How to Scrape Wikipedia Articles with Python

Web scraping is the process of programmatically retrieving and parsing data from websites. It‘s a powerful technique that enables you to extract information from online sources and use it for a wide variety of applications, such as data mining, natural language processing, price monitoring, and more.

In this guide, we‘ll walk through how to scrape Wikipedia pages using Python. By the end, you‘ll be able to retrieve the title and body content of articles, find and follow links to related pages, and crawl Wikipedia to discover new topics and connections.

Is it legal to scrape Wikipedia?

Before we dive into the technical details, let‘s address an important question: is web scraping allowed?

The answer depends on the website and how you use the scraped data. Some sites explicitly prohibit scraping in their terms of service, while others may allow it with certain restrictions.

As a general rule, you should respect the website‘s policies and avoid scraping any content behind login walls or that isn‘t publicly accessible. When in doubt, consult the site‘s robots.txt file, which specifies rules for web crawlers, or contact the website owner directly to ask for permission.

Fortunately, Wikipedia is licensed under Creative Commons and allows scraping and reusing its content for free, as long as you properly attribute the source.
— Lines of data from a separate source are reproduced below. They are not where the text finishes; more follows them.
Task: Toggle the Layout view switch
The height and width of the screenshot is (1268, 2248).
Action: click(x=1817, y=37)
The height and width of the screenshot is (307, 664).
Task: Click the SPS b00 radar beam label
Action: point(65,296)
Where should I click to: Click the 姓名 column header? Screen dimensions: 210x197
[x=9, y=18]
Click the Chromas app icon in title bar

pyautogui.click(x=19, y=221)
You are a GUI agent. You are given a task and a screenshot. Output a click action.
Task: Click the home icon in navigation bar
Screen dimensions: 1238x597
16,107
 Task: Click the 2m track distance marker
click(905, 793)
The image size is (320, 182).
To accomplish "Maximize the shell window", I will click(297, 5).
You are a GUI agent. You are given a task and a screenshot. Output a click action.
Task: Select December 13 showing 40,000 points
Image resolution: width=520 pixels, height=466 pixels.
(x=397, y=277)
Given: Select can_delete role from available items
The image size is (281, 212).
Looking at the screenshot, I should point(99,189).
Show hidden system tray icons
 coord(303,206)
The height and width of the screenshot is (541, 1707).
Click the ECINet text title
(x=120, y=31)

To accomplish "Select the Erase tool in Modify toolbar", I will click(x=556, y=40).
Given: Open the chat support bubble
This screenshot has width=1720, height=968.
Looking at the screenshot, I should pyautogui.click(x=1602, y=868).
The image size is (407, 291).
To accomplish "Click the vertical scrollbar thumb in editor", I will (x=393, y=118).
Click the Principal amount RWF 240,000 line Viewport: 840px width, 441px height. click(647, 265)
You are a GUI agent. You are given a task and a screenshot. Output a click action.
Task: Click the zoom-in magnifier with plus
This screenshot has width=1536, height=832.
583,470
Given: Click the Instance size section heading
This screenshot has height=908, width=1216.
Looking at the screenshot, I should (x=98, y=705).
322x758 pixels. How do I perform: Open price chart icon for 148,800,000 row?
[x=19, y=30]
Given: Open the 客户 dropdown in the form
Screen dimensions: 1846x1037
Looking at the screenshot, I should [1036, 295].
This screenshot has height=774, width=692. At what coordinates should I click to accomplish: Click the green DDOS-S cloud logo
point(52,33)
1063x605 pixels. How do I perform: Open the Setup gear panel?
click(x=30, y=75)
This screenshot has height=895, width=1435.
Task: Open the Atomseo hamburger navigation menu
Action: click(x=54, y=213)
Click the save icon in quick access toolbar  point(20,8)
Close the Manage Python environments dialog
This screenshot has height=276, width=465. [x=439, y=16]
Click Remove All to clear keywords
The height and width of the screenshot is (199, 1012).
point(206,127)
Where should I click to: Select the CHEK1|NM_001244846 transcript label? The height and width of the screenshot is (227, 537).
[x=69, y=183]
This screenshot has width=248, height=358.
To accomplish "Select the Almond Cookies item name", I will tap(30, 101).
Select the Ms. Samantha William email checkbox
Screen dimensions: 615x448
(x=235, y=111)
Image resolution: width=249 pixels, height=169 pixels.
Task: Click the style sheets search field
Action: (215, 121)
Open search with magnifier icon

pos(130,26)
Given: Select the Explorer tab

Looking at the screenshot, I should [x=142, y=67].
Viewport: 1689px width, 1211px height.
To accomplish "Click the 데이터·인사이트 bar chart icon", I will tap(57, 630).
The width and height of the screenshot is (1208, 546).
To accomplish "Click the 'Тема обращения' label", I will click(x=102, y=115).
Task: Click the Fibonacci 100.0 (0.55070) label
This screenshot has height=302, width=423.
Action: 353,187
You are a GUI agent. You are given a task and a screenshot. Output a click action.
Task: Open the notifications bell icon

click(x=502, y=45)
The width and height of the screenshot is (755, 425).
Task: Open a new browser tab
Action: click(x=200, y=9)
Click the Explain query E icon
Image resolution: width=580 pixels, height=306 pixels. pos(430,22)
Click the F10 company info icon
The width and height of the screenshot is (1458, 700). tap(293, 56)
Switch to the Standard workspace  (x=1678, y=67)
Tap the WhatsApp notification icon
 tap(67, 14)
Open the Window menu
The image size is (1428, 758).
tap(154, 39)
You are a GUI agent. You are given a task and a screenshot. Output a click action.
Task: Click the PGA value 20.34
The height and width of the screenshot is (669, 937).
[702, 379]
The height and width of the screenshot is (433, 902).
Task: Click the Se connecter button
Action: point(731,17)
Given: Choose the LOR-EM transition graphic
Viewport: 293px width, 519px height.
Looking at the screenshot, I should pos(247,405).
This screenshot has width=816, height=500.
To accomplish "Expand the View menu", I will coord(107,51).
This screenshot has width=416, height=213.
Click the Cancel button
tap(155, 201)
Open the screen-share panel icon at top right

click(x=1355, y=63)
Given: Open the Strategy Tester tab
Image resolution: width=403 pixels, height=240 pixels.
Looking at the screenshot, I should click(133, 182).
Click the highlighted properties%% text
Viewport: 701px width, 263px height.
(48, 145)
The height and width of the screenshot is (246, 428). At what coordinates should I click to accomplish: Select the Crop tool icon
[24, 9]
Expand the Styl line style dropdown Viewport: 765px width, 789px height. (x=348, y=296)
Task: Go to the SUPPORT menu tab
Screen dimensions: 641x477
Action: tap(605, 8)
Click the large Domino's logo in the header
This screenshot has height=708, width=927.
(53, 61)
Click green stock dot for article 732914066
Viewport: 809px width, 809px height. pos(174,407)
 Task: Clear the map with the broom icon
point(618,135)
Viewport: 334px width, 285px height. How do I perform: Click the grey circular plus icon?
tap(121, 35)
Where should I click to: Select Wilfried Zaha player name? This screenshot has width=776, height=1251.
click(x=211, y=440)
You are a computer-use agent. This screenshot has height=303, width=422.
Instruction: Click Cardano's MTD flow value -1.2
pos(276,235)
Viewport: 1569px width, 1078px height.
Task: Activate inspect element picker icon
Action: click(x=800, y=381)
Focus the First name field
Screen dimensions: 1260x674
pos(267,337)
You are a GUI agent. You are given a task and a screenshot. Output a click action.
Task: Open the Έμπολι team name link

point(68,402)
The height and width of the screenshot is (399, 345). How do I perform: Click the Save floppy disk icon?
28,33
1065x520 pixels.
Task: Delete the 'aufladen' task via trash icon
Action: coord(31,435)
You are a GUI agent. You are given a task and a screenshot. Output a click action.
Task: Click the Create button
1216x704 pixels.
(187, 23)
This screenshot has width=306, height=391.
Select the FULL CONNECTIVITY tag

The Wikimedia Foundation even offers a web API and downloadable database dumps to make it easier to access their data.

However, they do request that you avoid overly aggressive crawling that could strain Wikipedia‘s servers. You should limit your request rate, cache pages you‘ve already scraped, and avoid hammering the site with too many concurrent connections.

Overview of the web scraping process

At a high level, web scraping in Python involves the following steps:

  1. Send an HTTP request to the URL of the web page you want to scrape. This retrieves the HTML content of the page.

  2. Parse the HTML to extract the data you‘re interested in. This typically uses a library like Beautiful Soup to navigate and search the HTML tree.

  3. Store the extracted data, whether that‘s writing it to a file, saving it to a database, or using it for further processing.

  4. Optionally, find links to other pages and repeat the process to scrape those as well. This allows you to traverse multiple pages and websites.

Let‘s see how to implement these steps in Python to scrape Wikipedia.

Scraping a Wikipedia article

To retrieve the contents of a web page in Python, we can use the popular Requests library. First install it via pip:

pip install requests

Then import the library and make a GET request to the Wikipedia article you want to scrape:

import requests

url = "https://en.wikipedia.org/wiki/Web_scraping" 
response = requests.get(url)

print(response.status_code)

This sends an HTTP request to the specified URL and retrieves the HTML content of the page. The status_code attribute of the response tells us whether the request was successful. A status code of 200 indicates success, while 4xx or 5xx codes indicate client or server errors.

Next, we need to parse the HTML to extract the data we want. For this, we‘ll use the Beautiful Soup library, which provides an intuitive interface for navigating and searching the HTML tree. Install it with:

pip install beautifulsoup4

Then pass the HTML text to the BeautifulSoup constructor to parse it:

from bs4 import BeautifulSoup

soup = BeautifulSoup(response.text, "html.parser")

The second argument specifies which underlying parsing library to use. The default is Python‘s built-in HTML parser, which works fine for most cases.

Now we have a BeautifulSoup object that represents the parsed HTML. We can use its methods to locate and extract specific elements on the page.

For example, to scrape the title of the article, we can search for the h1 tag with id "firstHeading":

title = soup.find(id="firstHeading").text
print(title)

This finds the first element matching that criteria and extracts its text content. Running this code should print out "Web scraping", the title of our example article.

We can extract other information, like the page summary, using similar techniques. The summary is contained in a div with class "mw-parser-output":

summary = soup.find("div", class_="mw-parser-output").find("p").text 
print(summary)

This locates the first p tag inside the div and extracts its text. The result is a brief introduction to the topic of web scraping.

Following links to other articles

One of the most powerful aspects of web scraping is the ability to automatically discover and follow links to new pages. This allows you to traverse a website and find information that may not be immediately apparent.

On Wikipedia, each article contains many links to related topics and concepts. By extracting these links and recursively scraping the linked pages, we can explore the vast web of knowledge on Wikipedia in a programmatic way.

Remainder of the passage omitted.